(Saved entries)
★ ★ ★ ★
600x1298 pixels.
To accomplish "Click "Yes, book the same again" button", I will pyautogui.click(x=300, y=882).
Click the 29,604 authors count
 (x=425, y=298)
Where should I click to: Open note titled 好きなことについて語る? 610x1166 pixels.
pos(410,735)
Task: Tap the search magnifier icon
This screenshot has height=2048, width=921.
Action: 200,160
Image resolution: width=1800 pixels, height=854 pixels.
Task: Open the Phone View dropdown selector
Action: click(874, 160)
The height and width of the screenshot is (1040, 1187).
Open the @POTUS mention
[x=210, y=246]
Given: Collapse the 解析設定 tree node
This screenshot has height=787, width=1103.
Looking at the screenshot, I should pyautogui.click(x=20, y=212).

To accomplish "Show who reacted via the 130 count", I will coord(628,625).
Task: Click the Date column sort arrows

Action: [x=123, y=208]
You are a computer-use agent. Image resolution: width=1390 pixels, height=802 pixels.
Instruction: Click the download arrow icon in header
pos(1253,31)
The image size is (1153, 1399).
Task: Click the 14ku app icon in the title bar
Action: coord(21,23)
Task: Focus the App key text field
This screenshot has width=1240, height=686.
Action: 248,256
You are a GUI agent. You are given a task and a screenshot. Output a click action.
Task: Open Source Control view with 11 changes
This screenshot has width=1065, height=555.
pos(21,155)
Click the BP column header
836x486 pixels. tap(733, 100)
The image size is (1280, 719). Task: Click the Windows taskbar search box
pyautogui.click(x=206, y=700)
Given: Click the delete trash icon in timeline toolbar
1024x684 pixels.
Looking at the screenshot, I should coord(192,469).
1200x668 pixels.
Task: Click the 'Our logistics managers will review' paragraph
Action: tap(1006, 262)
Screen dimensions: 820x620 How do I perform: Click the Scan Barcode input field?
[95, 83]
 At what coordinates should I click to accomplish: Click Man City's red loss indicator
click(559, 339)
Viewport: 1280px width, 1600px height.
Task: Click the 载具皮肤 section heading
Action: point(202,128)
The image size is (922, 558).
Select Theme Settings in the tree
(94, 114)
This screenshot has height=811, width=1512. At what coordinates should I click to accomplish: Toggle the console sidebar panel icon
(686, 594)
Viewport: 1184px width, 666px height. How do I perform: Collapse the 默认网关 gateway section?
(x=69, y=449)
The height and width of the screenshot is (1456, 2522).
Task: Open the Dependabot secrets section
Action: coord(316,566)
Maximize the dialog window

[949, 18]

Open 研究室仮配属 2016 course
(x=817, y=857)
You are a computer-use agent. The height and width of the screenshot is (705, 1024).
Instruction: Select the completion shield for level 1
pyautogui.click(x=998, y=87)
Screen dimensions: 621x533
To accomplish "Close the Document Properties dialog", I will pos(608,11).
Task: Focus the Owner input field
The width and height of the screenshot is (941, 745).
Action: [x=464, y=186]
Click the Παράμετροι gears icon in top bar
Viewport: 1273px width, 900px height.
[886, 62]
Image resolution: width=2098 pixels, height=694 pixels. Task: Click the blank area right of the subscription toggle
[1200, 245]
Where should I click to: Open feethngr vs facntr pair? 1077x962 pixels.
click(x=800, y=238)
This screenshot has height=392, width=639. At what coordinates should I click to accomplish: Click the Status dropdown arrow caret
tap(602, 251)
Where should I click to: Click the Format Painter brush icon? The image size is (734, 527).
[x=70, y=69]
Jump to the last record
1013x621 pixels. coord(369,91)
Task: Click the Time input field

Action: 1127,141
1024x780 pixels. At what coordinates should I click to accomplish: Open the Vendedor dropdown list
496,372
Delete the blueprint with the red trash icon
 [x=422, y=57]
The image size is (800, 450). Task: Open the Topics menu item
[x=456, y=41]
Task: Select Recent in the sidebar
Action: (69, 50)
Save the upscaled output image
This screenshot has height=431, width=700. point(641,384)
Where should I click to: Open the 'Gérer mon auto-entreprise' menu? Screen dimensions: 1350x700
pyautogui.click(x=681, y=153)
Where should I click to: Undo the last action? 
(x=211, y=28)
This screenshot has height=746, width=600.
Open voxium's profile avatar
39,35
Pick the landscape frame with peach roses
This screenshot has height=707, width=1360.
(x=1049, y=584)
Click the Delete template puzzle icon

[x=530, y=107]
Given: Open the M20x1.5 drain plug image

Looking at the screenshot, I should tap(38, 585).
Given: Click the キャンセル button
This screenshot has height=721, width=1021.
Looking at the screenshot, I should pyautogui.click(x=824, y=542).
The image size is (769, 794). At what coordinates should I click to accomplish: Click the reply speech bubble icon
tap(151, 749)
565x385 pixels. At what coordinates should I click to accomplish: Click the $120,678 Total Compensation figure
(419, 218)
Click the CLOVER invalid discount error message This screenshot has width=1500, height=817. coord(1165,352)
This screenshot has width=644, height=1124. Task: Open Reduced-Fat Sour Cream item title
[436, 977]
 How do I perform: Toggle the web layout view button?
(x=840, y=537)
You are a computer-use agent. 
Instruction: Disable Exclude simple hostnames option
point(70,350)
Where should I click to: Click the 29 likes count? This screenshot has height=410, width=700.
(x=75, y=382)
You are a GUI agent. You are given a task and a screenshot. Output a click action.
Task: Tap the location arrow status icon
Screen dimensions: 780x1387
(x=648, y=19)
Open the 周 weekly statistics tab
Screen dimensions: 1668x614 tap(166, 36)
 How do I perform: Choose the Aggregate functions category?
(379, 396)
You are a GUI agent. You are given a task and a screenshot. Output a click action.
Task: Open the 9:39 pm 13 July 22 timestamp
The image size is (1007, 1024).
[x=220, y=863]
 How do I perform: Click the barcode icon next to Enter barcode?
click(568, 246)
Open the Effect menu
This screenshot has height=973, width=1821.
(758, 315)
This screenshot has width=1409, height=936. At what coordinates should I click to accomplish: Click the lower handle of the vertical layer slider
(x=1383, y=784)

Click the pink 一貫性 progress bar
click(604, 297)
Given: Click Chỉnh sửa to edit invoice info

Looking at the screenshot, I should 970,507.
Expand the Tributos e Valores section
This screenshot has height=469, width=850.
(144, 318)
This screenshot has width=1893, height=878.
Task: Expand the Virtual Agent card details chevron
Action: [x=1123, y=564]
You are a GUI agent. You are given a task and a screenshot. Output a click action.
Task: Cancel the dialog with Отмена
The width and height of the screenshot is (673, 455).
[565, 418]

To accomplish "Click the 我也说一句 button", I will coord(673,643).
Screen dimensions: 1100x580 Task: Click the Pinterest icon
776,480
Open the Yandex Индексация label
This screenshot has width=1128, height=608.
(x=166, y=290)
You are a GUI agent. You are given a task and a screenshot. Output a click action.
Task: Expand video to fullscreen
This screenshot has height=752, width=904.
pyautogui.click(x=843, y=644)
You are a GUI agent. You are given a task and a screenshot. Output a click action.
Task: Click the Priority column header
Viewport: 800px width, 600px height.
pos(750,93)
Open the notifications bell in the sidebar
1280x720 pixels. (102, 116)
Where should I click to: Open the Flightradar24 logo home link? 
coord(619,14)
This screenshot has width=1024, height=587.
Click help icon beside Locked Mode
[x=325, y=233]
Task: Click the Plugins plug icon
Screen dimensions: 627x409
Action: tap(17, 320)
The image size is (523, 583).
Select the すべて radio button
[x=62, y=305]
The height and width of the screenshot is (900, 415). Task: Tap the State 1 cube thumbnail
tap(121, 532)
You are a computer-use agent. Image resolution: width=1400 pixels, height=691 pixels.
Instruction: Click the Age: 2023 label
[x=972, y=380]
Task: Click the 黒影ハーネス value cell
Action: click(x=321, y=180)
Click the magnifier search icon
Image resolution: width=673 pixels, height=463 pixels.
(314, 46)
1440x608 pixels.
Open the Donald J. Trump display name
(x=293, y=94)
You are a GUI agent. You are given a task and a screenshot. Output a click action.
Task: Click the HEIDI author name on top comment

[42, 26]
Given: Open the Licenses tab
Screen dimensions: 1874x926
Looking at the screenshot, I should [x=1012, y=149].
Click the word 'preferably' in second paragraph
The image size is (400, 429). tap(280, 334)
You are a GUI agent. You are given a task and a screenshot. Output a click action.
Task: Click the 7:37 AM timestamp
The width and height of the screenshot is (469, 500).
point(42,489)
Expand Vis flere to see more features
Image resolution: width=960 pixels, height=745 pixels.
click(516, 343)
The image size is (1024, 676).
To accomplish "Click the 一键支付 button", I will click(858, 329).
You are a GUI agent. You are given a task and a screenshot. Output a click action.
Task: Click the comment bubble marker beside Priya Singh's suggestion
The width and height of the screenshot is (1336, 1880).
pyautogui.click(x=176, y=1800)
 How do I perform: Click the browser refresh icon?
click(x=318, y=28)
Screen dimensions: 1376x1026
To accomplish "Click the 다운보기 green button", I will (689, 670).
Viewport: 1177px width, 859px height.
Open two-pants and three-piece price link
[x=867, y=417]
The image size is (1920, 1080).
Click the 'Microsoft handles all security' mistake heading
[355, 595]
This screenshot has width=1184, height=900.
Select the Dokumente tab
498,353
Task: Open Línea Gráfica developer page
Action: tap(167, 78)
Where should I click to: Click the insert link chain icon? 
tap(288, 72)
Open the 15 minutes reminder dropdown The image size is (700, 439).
★ ★ ★ ★
** WHAT THE TASK REQUIRES **
Among the lines above, find each one containing the string "computer" and copy it.

** EXERCISE ANSWER **
You are a computer-use agent. Image resolution: width=1390 pixels, height=802 pixels.
You are a computer-use agent. The height and width of the screenshot is (705, 1024).
You are a computer-use agent. 
You are a computer-use agent. Image resolution: width=1400 pixels, height=691 pixels.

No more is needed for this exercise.